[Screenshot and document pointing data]
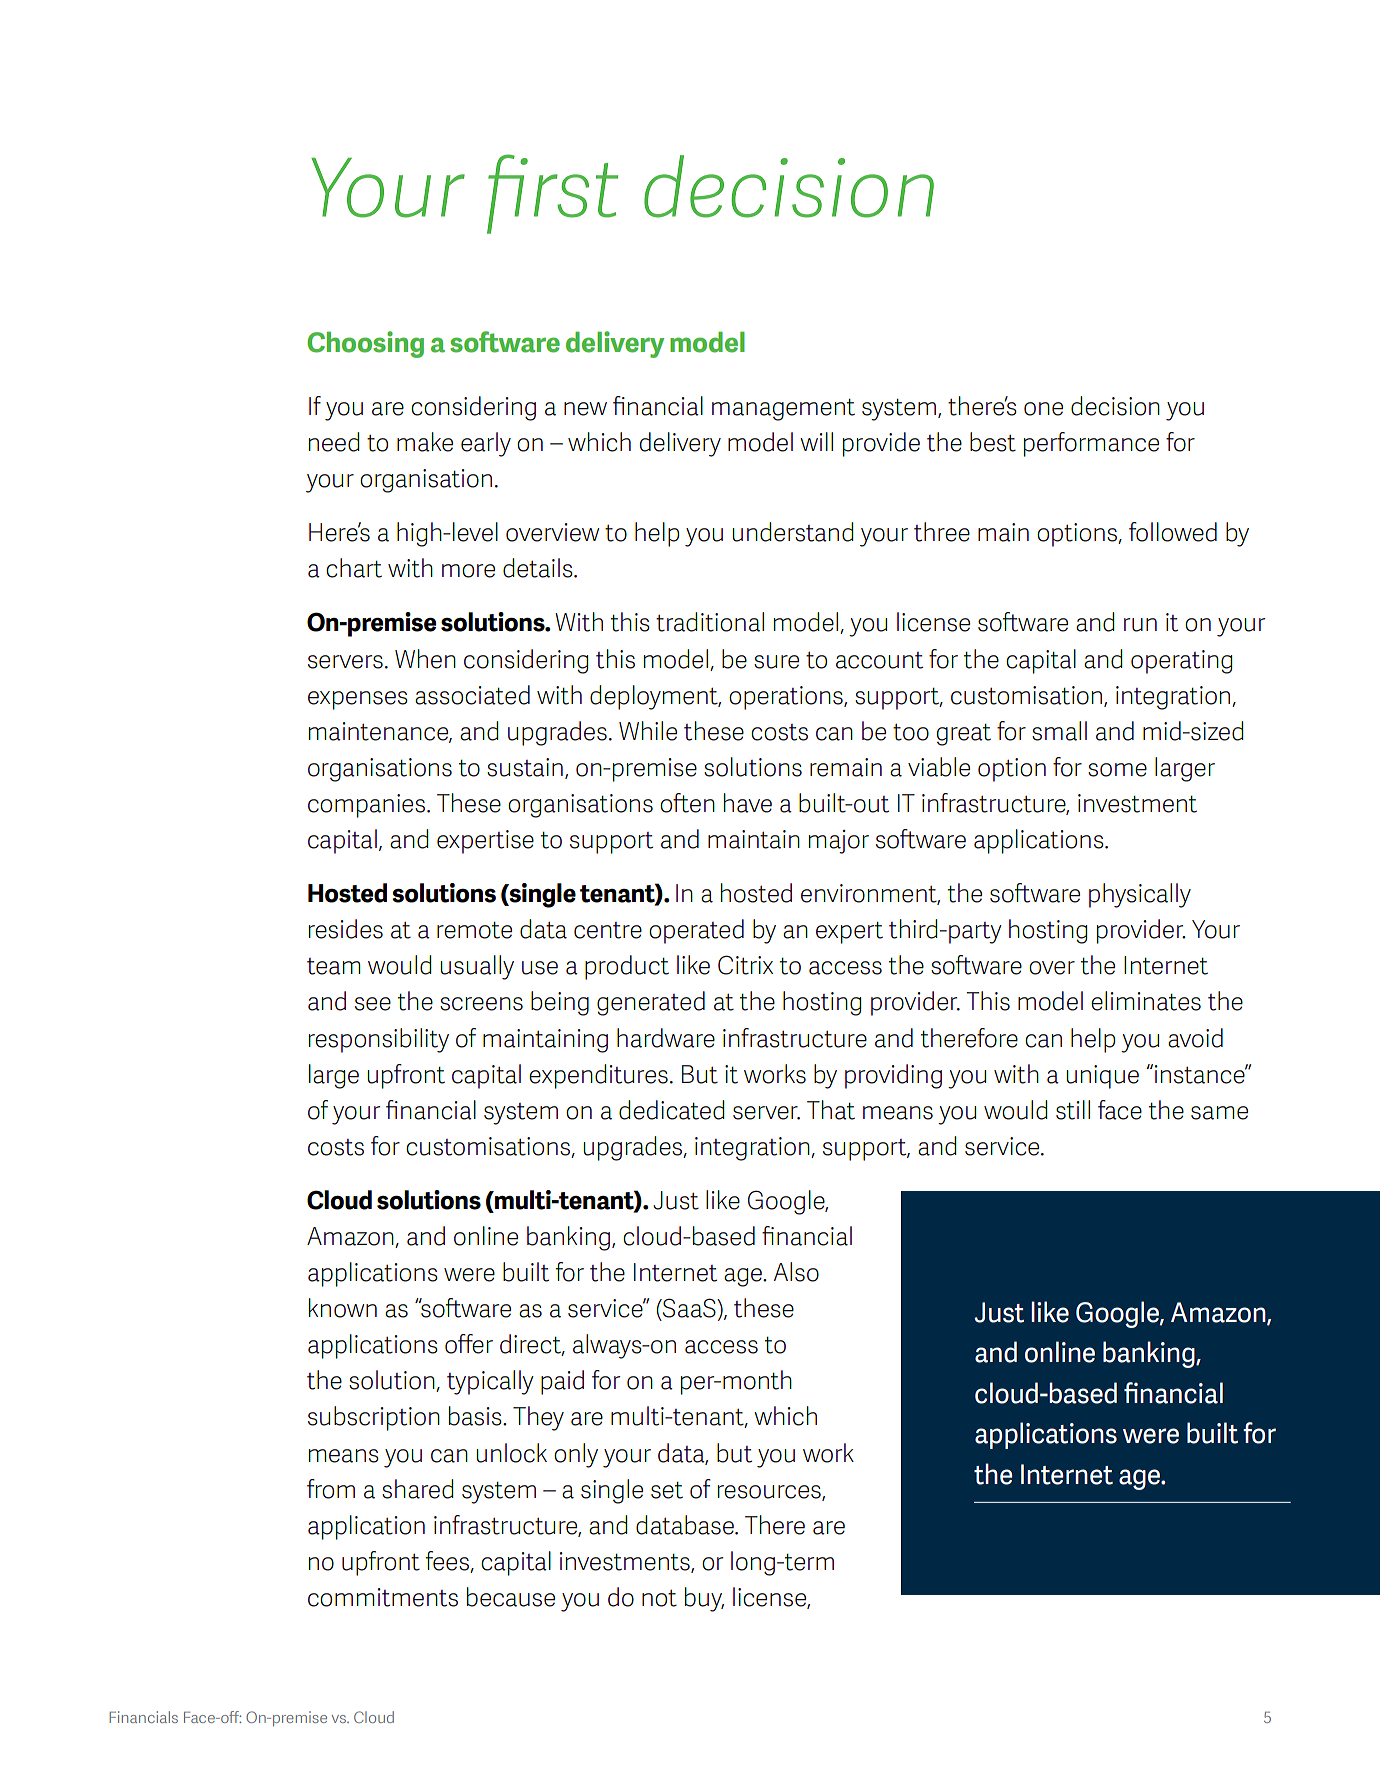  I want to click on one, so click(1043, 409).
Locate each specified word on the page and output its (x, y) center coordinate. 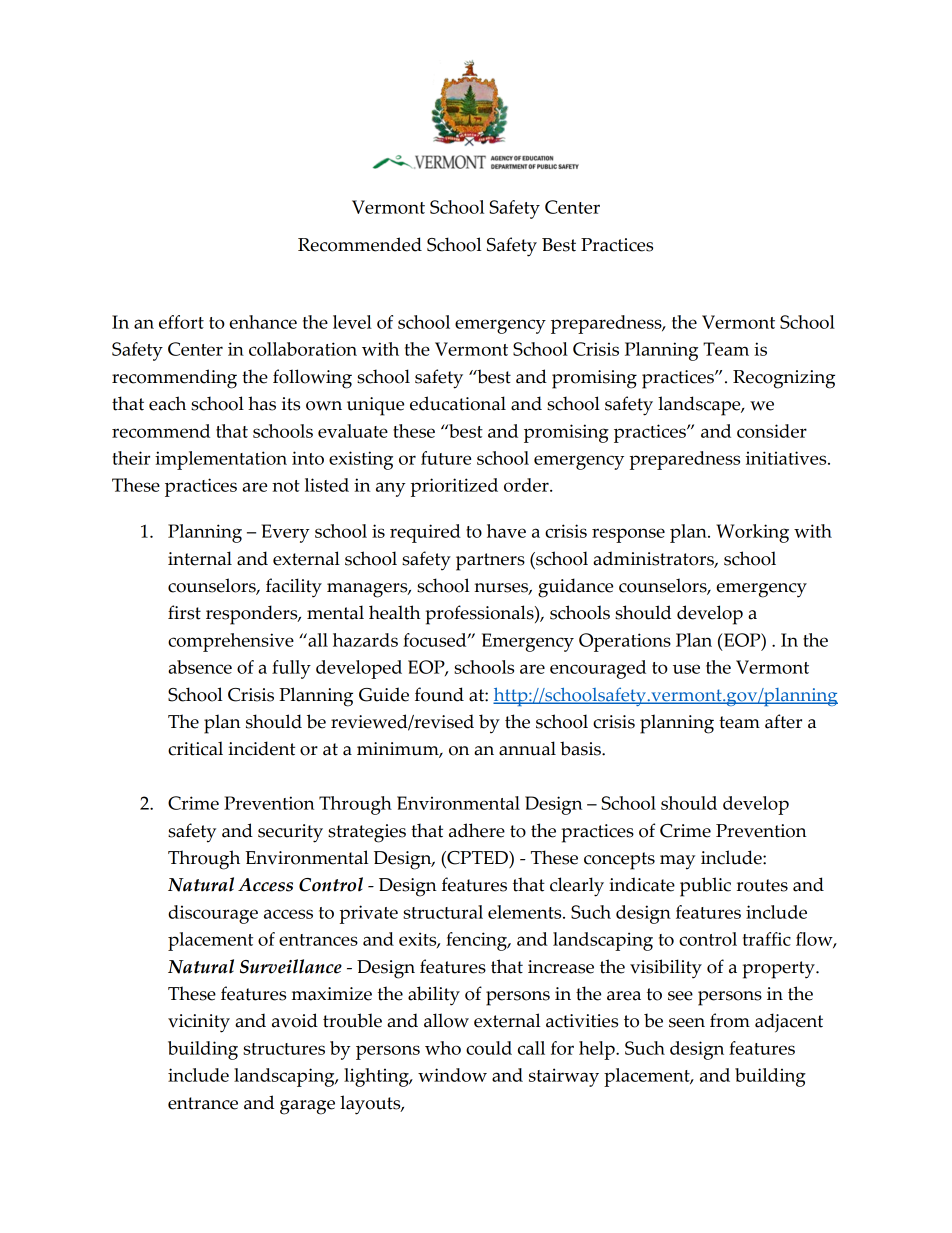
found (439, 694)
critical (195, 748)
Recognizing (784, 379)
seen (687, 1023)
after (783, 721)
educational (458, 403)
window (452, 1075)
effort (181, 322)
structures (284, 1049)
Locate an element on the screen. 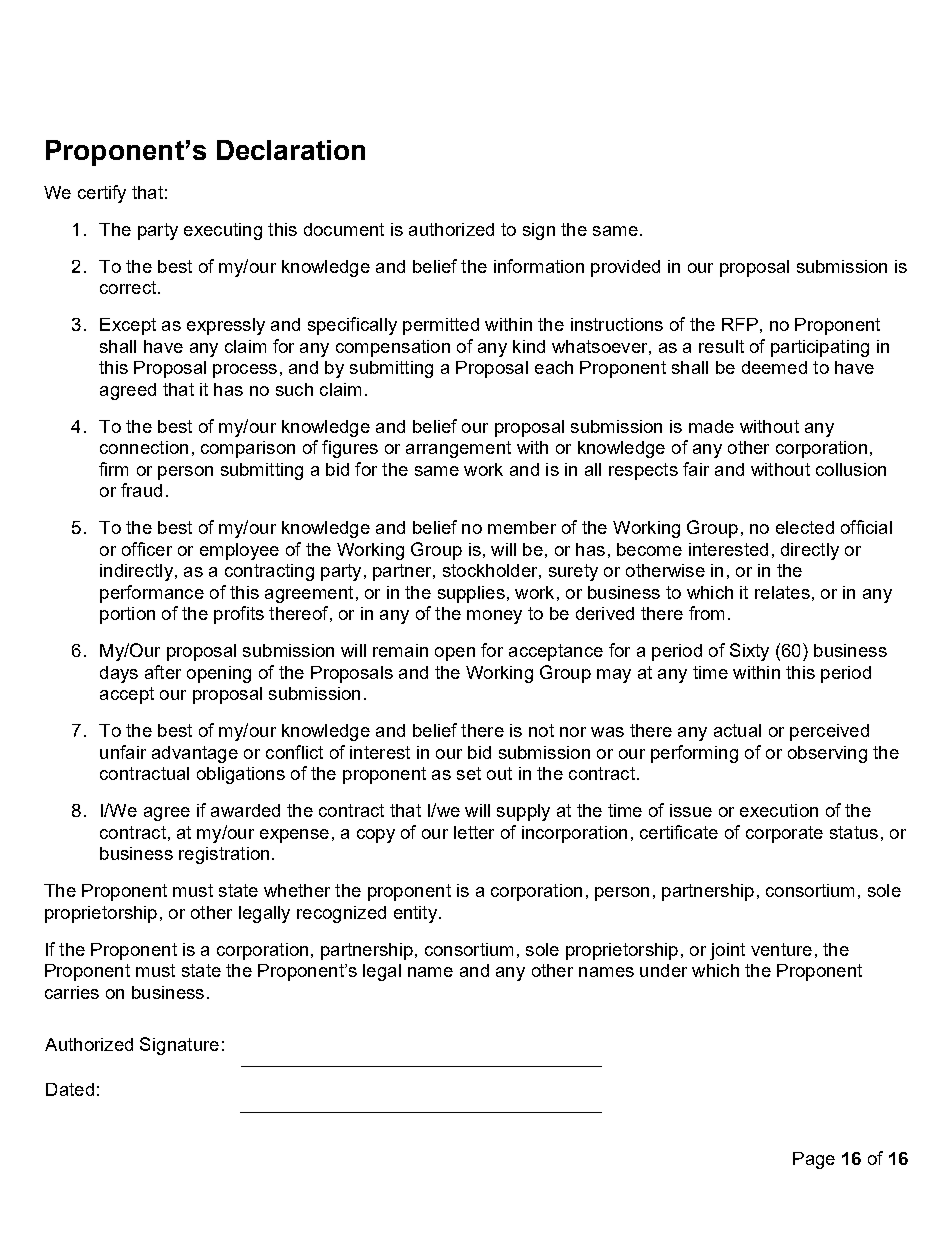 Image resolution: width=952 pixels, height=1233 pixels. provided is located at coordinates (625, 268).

* * *

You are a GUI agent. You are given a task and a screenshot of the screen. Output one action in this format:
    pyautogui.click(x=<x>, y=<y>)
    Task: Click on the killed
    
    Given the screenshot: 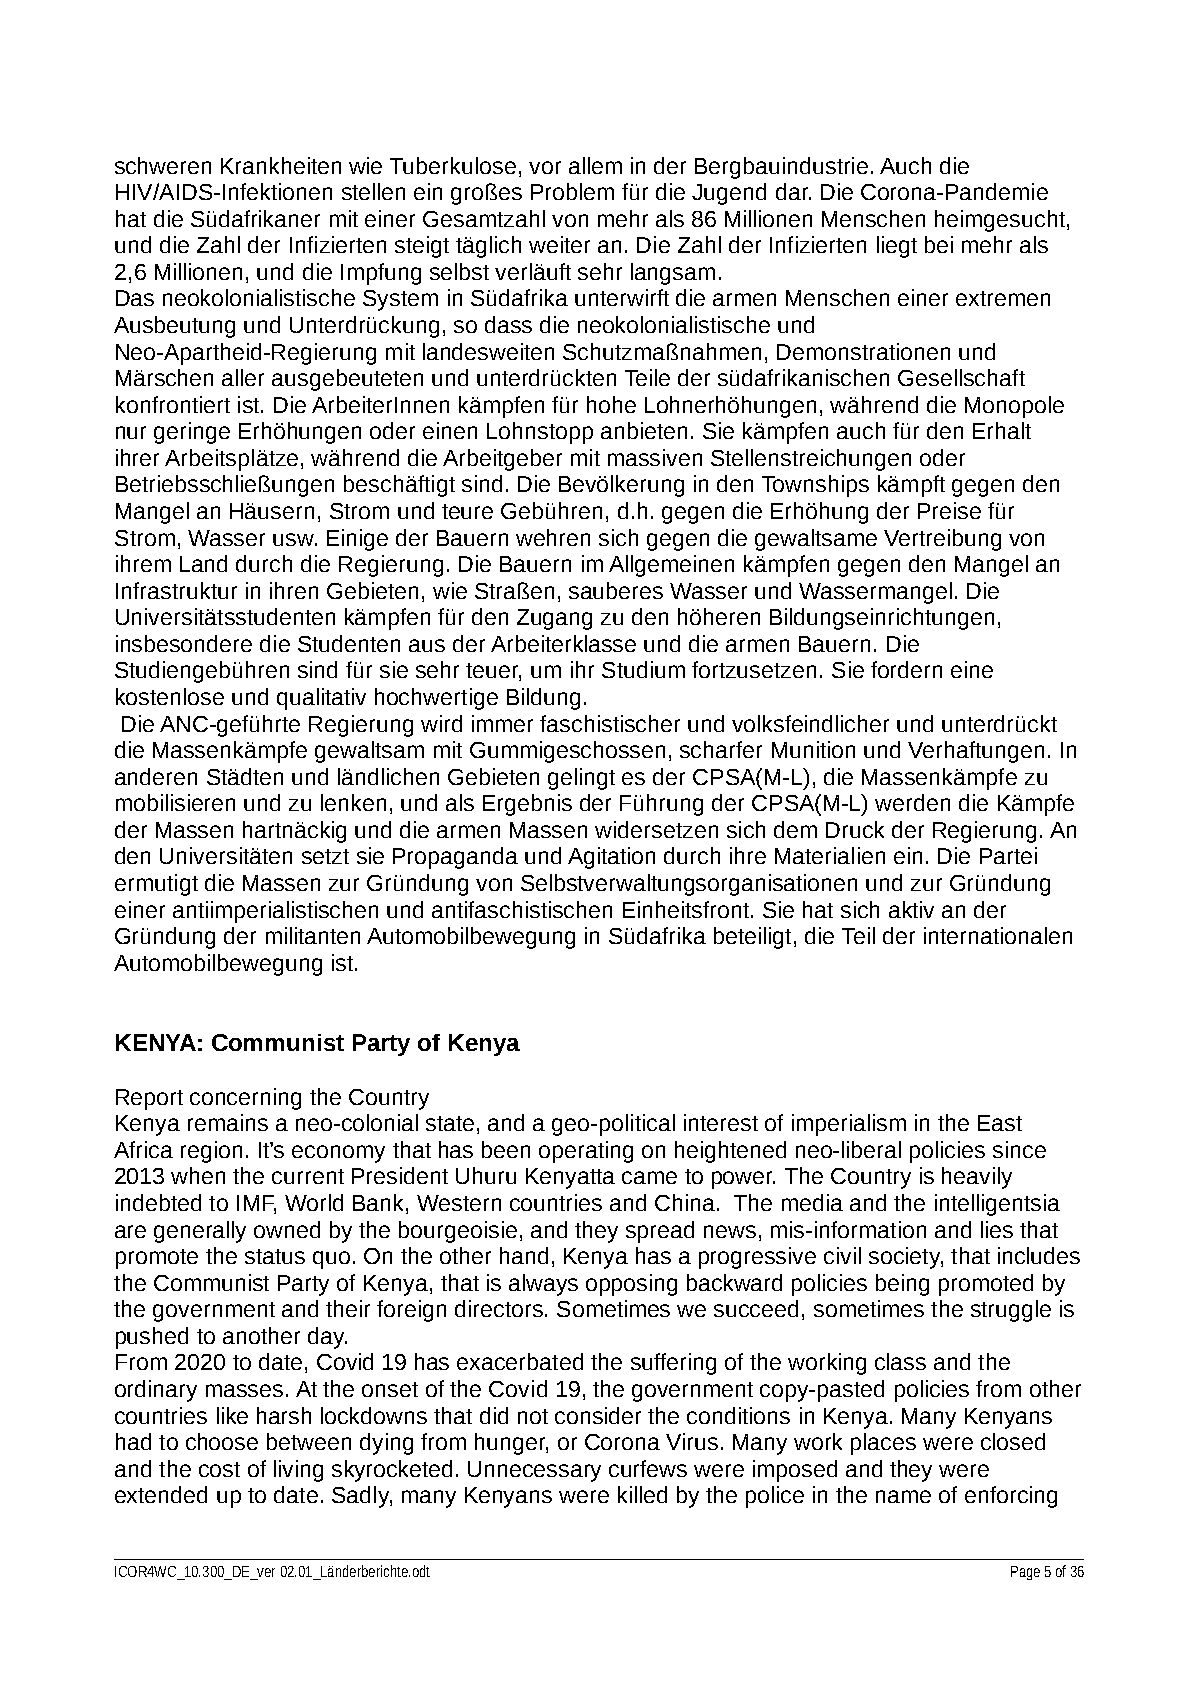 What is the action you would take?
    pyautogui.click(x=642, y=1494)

-- Task description --
Could you write out the stretch from the line that contains "I want to click" through the line that contains "educational (458, 403)" again, replacing "center" with "middle" and keeping everything else the same? Leave the pictures out.

-- Task solution --
  I want to click on one, so click(1043, 409).
Locate each specified word on the page and output its (x, y) middle coordinate. 
found (439, 694)
critical (195, 748)
Recognizing (784, 379)
seen (687, 1023)
after (783, 721)
educational (458, 403)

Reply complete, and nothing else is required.